Shafer nodded. And Wells could only smile.
“Know what I like about you, Ellis? You’re as crazy as me.”
BUT GETTING TO MURPHY at home proved as hard as getting to him at work. After the murders of Jack Fisher and Mike Wyly, the agency had given Murphy a permanent protective detail. An unmarked van, two guards inside, sat in front of the house around the clock. An armor-plated Lincoln Town Car ferried him to and from Langley. When he had to drive on his own, he used an agency Suburban, also armor-plated. But he rarely went anywhere except the gym. And wherever he went, two guards always shadowed him.
Because Murphy’s guards were CIA officers, Wells and Shafer couldn’t use any of the agency’s unmarked vehicles.
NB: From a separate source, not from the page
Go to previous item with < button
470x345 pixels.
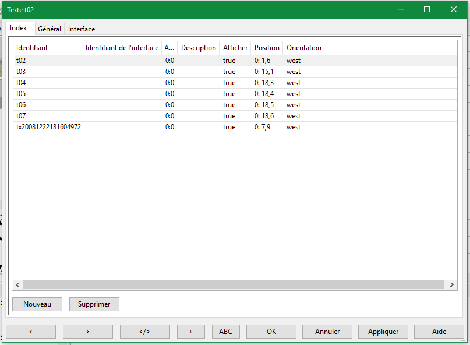31,332
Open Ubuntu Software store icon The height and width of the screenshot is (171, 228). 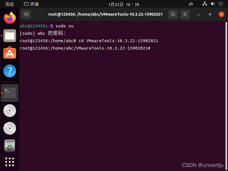10,53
Instead, a friend of Shafer’s at the FBI let them borrow from the bureau’s surveillance fleet, which included everything from bank vans to FedEx trucks to a 1988 Jaguar XJS. They switched cars every day, sometimes twice a day.
They did have one advantage: Murphy wasn’t the only one in Kings Park West who’d bet on real estate. Every fourth house in the neighborhood seemed to be for sale, giving them a good excuse to drive around. They scheduled appointments to visit houses in the early evening, hoping to catch Murphy making a mistake, going for a run or out to dinner without his bodyguards.